Une vieille urghïte se tenait accroupie devant une large pierre plate où étaient disposés, dans une forme complexe, une dizaine d'osselets. En entendant les chasseurs arriver, elle leva lentement la tête, révélant des yeux laiteux et globuleux, qui les scrutaient sans pouvoir réellement les voir.

« Silghiet, Bhisine, gronda-t-elle d'une voix rocailleuse usée par le temps. Et Vylis, qui rentre victorieux de cette uthra, cette chasse sous le soleil.

— Cette victoire lui est propre, approuva Silghiet en acquieçant, ses doigts courant doucement sur la fourrure blanche et fauve du loup. Ce rat des plaines nourrira ses louvetaux. Cependant, la flèche de Bhisine n'a pas atteint cette proie.

— Je sais, dit juste la vieille elfe noire. Va-t'en dépecer ce gibier afin de le donner aux fils de Vylis, je dois m'entretenir avec ton protégé. »

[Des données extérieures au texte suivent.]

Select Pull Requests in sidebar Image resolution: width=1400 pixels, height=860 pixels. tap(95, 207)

L'urghïte s'inclina devant l'ancienne puis tourna les talons, le loup la suivant, gueule ouverte et langue pendante. Puis, Bhisine fut invité à s'assoir aux côtés de l'aveugle, ce qu'il accepta avec honneur. Le regard du jeune chasseur se perdit dans le brasier qui remplissait la combe de sa lueur chaleureuse, tandis que la voix gutturale de la vieille urghïte résonnait à son oreille.

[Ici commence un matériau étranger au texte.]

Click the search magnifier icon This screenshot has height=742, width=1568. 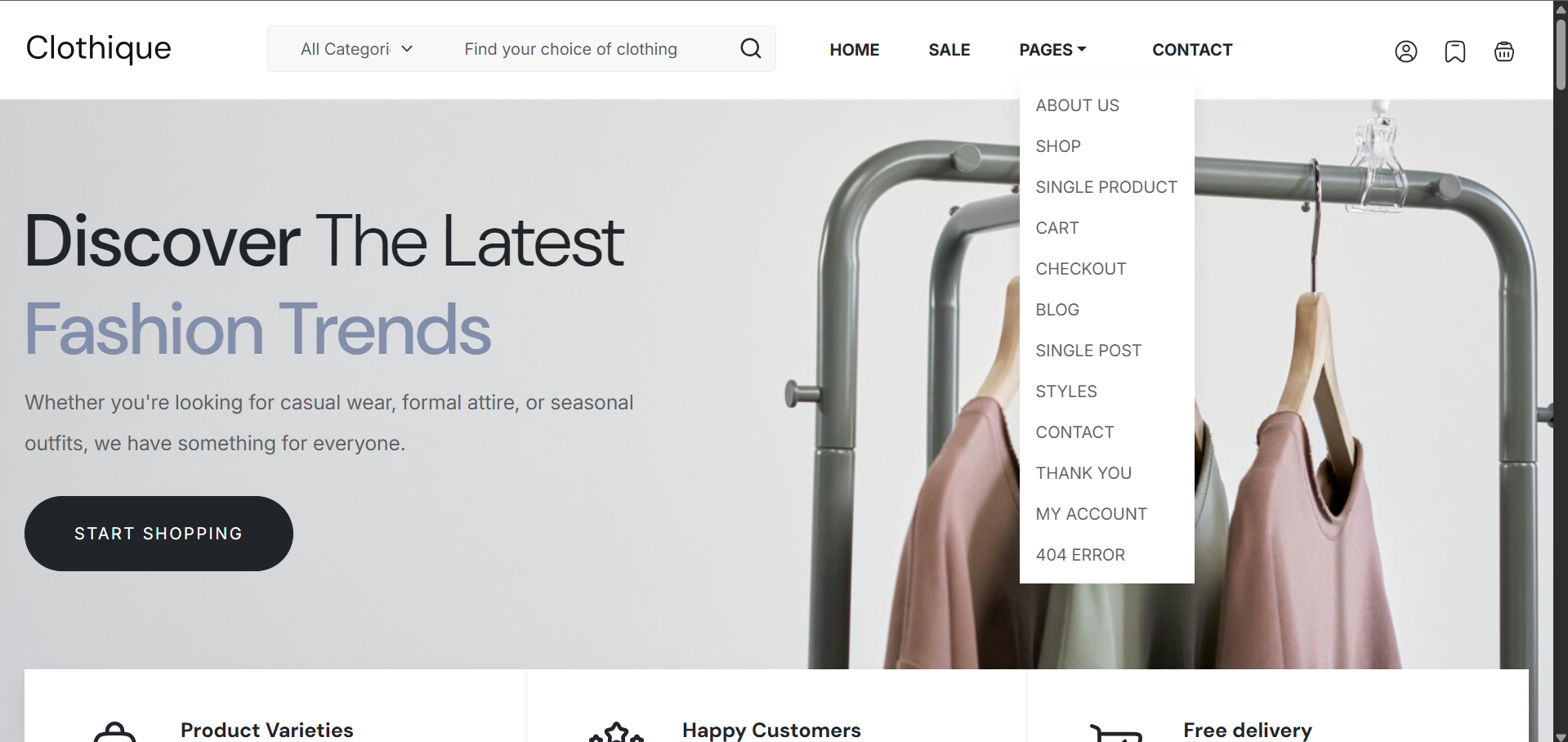click(750, 49)
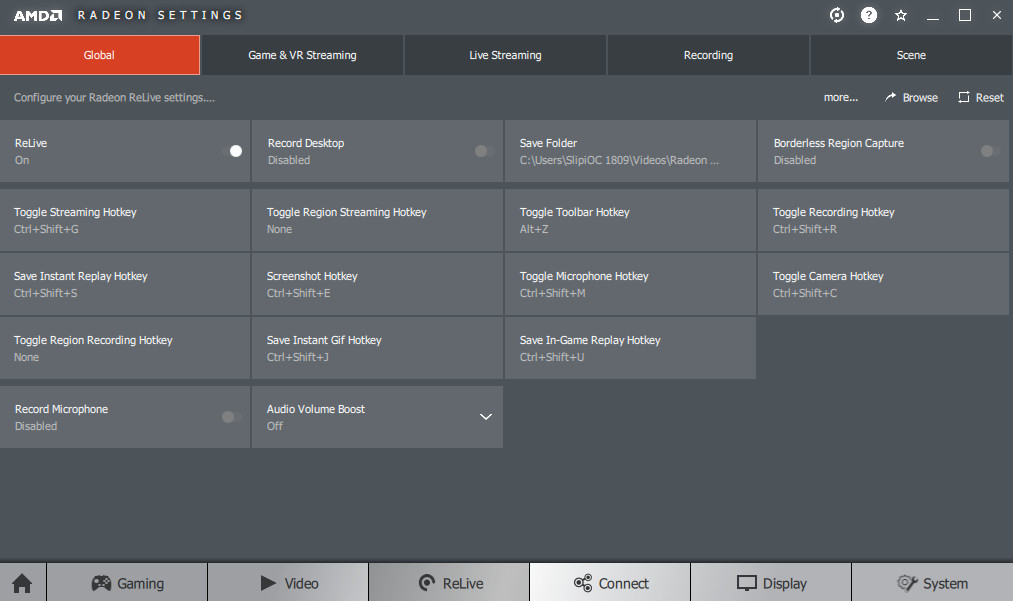Click the Reset button
The image size is (1013, 601).
tap(980, 97)
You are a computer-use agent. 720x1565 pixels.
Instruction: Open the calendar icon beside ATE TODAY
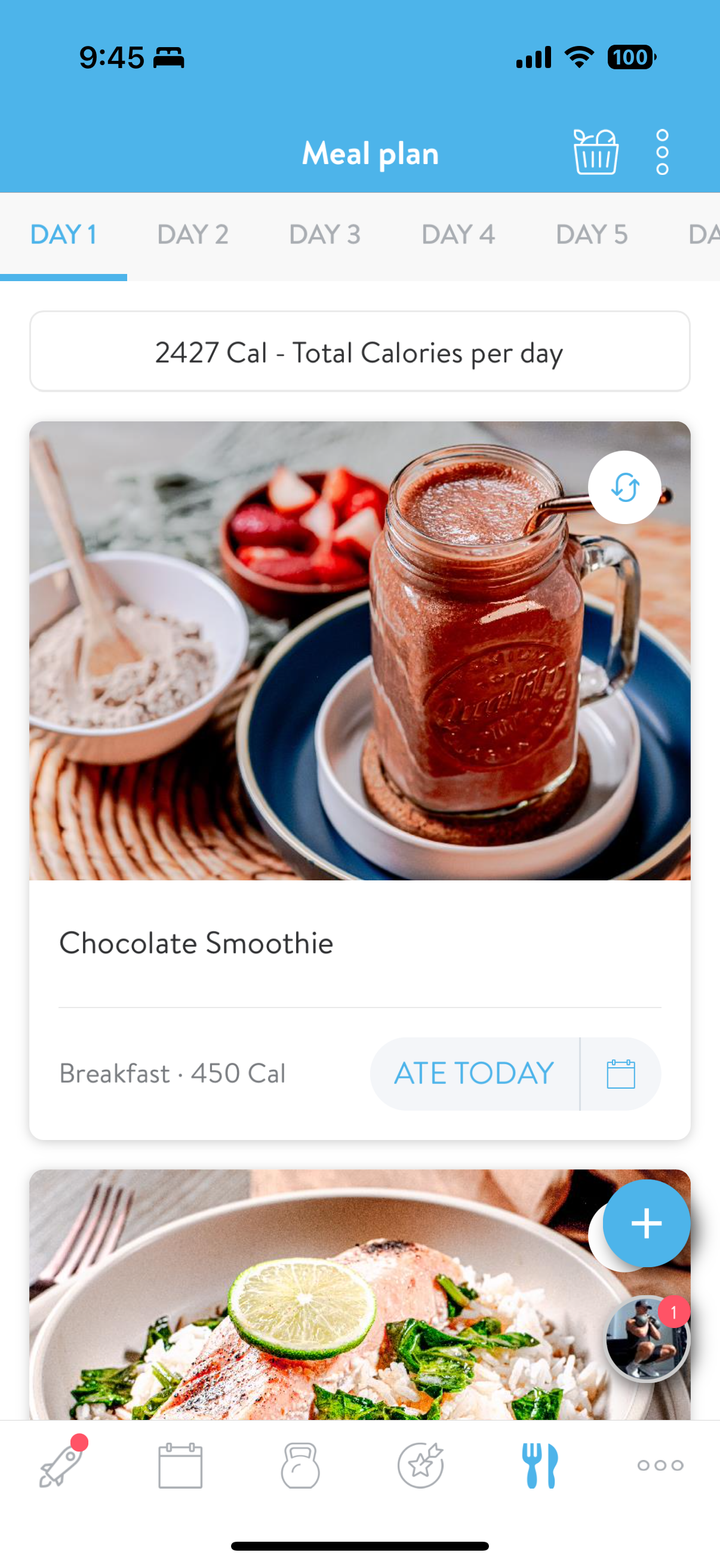click(621, 1074)
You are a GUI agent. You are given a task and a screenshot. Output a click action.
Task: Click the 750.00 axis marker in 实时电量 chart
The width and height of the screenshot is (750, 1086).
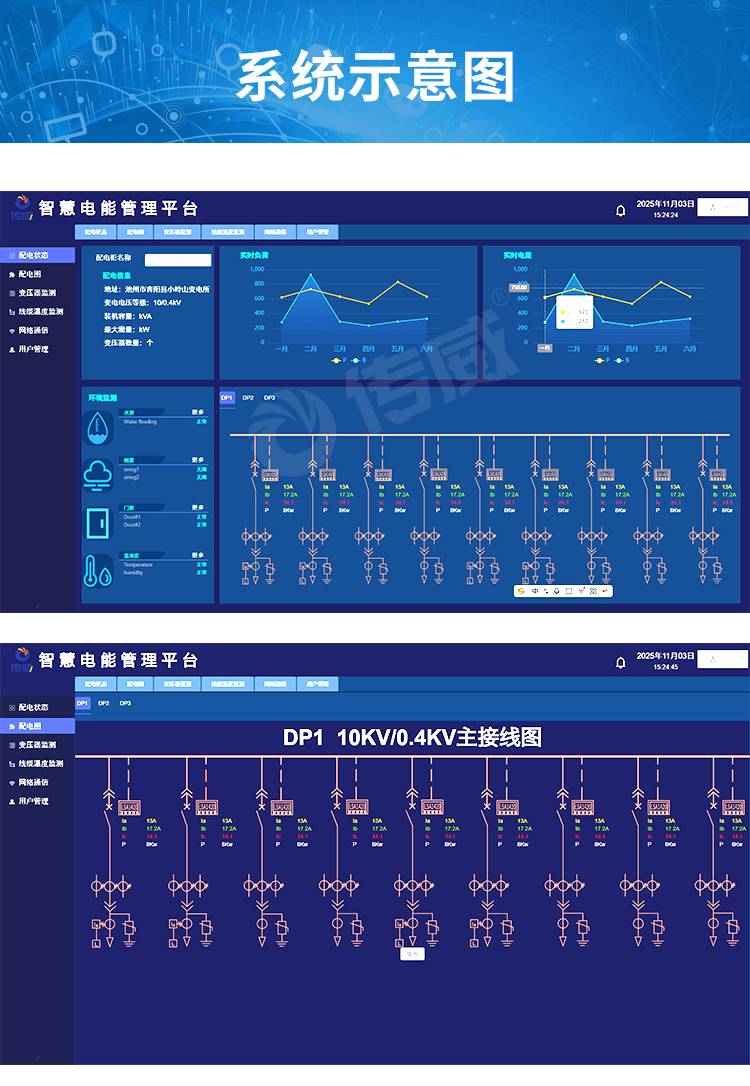click(518, 288)
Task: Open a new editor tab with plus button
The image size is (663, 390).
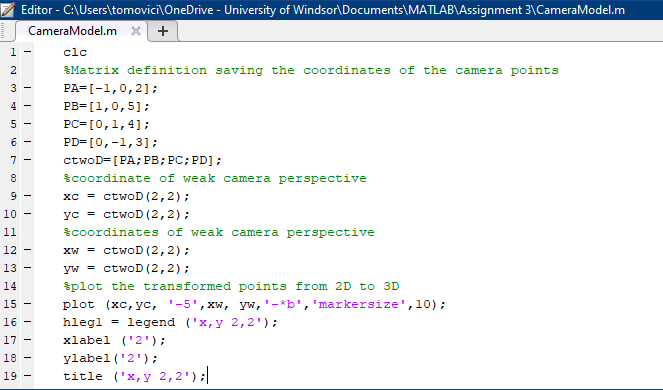Action: 163,31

« Tu sais Bhisine, la voix d'uthrar n'est pas des plus faciles, et l'hiver approchant, elle ne le saura qu'encore moins. Tu as choisi d'honorer tes ancêtres et nos coutumes, mais l'entraînement pour parvenir à comprendre et à maîtriser tous les aspects de l'uthra est rude et compliqué.

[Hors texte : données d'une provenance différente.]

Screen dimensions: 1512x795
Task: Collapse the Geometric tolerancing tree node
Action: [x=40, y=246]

— J'ai déjà appris tout cela, et ce grâce à mon mentor et à toi, Ibsurth, rétorqua Bhisine, ses sourcils arqués froncés en avant. Mais je veux réussir, j'ai promis de devenir le meilleur uthrar de toute la tribu !

— Et tes voeux seront exaucés, si ta persévérance est sincère, sourit Ibsurth, ses yeux blancs tournés vers le jeune homme. Tire une leçon de chacune de tes erreurs, et tu réussiras à devenir ce que tu souhaites. À présent, va aider Silghiet et les autres à préparer la viande pour ce soir, ordonna-t-elle. »

Comme l'avait fait son mentor quelques minutes plus tôt, Bhisine se courba devant la vieille elfe puis s'en alla auprès des autres chasseurs. Il caressa le poil de Vylis, ne ressentant aucune jalousie ou haine envers celui qui avait réussi là où il avait échoué. Les paroles de l'ancienne l'avaient laissé pensif, mais il se promit d'honorer son discours et de continuer à s'entraîner. Ainsi il pourrait devenir un véritable uthrar.

Les derniers rayons de soleil disparurent derrière la ligne d'horizon, et une odeur de viande grillée emplit l'atmosphère, chargée de bonheur et de réconfort.